As Katiefucious pointed out I may have left off some characters in my last Puntabulous Leaders of Science Fiction post. So in an attempt to complete my review I will continue to examine major leaders of science fiction and review their gayness factors on a scale of 1-10: 1 being missionary through a hole in the blanket; 10 being ass bandit.
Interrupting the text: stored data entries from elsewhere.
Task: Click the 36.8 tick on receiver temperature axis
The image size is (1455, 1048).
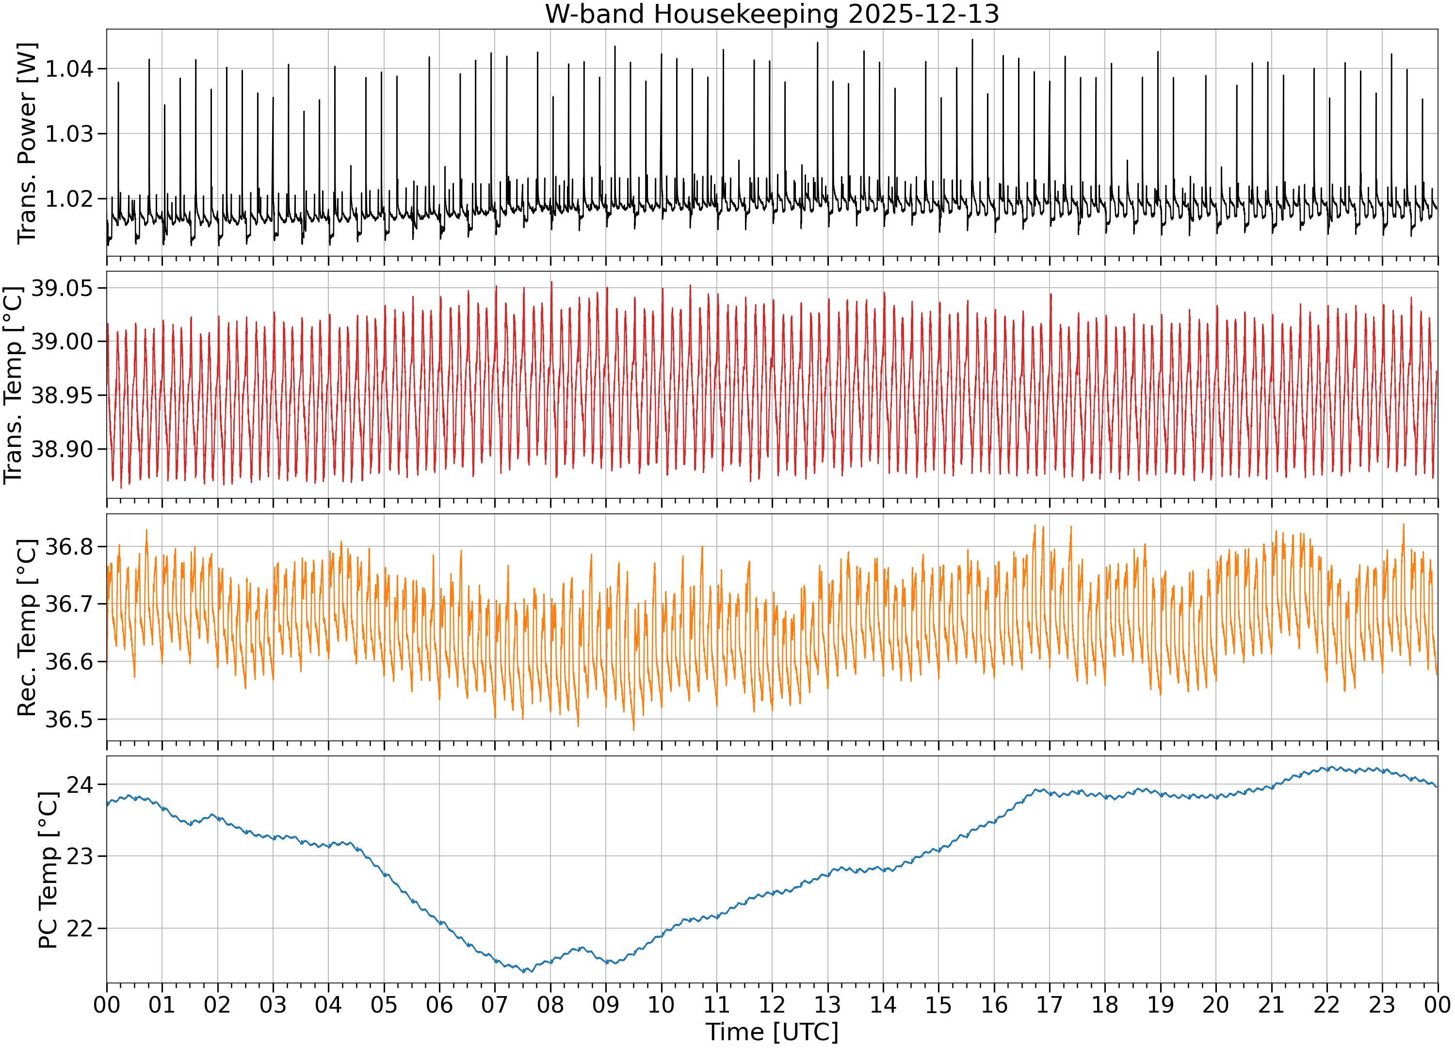Action: pyautogui.click(x=69, y=547)
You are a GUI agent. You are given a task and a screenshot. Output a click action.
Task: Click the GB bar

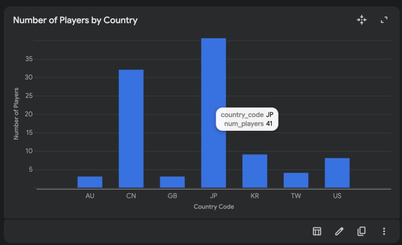tap(172, 182)
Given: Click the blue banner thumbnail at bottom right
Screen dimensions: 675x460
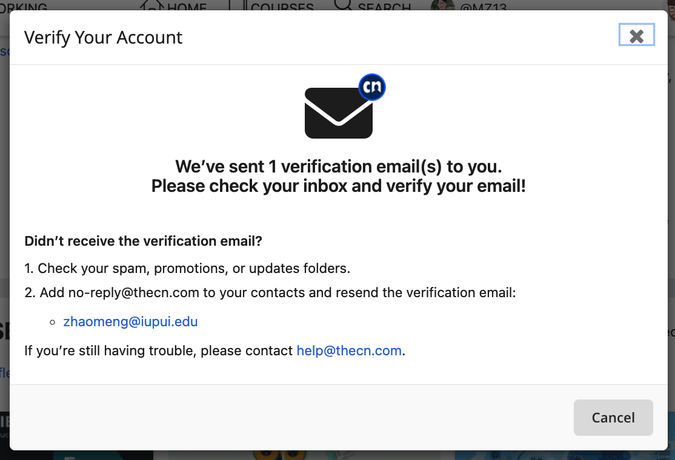Looking at the screenshot, I should click(565, 455).
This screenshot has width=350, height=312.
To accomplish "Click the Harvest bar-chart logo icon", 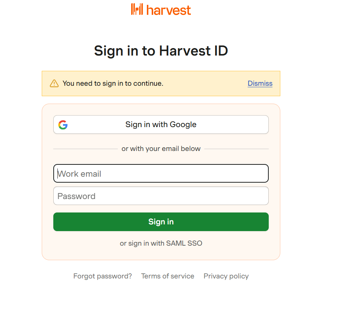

WHO: Captain Kathryn Janeway: Captain of the U.S.S. Voyager.
CASE FOR GAY: It is a scientific fact that all women in positions of authority are lesbians. If they were straight, they’d be too busy being pregnant and cooking for their man to have careers.
CASE FOR STRAIGHT: Um, does she look pregnant and in the kitchen to you?
GAY FACTOR: 10

WHO: Captain James T. Kirk: Captain of the U.S.S. Enterprise.
CASE FOR GAY: Never settled down. Close friendship with Spock, who was always too logical to give in to Kirk’s more human desires.
CASE FOR STRAIGHT: As shown in Star Trek V: The Final Frontier (DIRECTED BY WILLIAM SHATNER!!!) James T. Kirk is the manliest man who ever manned his way through a manly space mission.
GAY FACTOR: 3

WHO: Morpheus: Leader of the Human Rebellion.
CASE FOR GAY: Is never too busy fighting the impending annihilation of the human race via killer robots to attend a rave.
CASE FOR STRAIGHT: Refuses to dance at said slow-motion, afrocentric raves.
GAY FACTOR: 6

WHO: Keith: Leader of the Voltron Force.
CASE FOR GAY: Enjoys having four other men plug into him.
CASE FOR STRAIGHT: Brief flirtation with Princess Allura, but always had eyes for Lance, who was constantly giving Keith his right hand, if you know what I mean.
GAY FACTOR: 9

WHO: Skeletor: Leader of Eternia’s Evil Forces.
CASE FOR GAY: Purple + Leather = Big Gay Purple Leather Daddy. Also, limp wrist.
CASE FOR STRAIGHT: Would a gay guy really want to kill He-Man? Eternia doesn’t have nearly enough scantily clad men running around in fur panties.
GAY FACTOR: 5

WHO: Emperor Palpatine: Leader of the Evil Galactic Empire.
CASE FOR GAY: Enjoys taking strapping young lads under his wing under the guise of being his “apprentice”. Yes, Christopher Lee as Count Dooku counts! The Emperor is probably like a 1,000 years old. Compared to that, even Yoda could be considered young and strapping.
CASE FOR STRAIGHT: What? They don’t have Botox or self-tanner in space?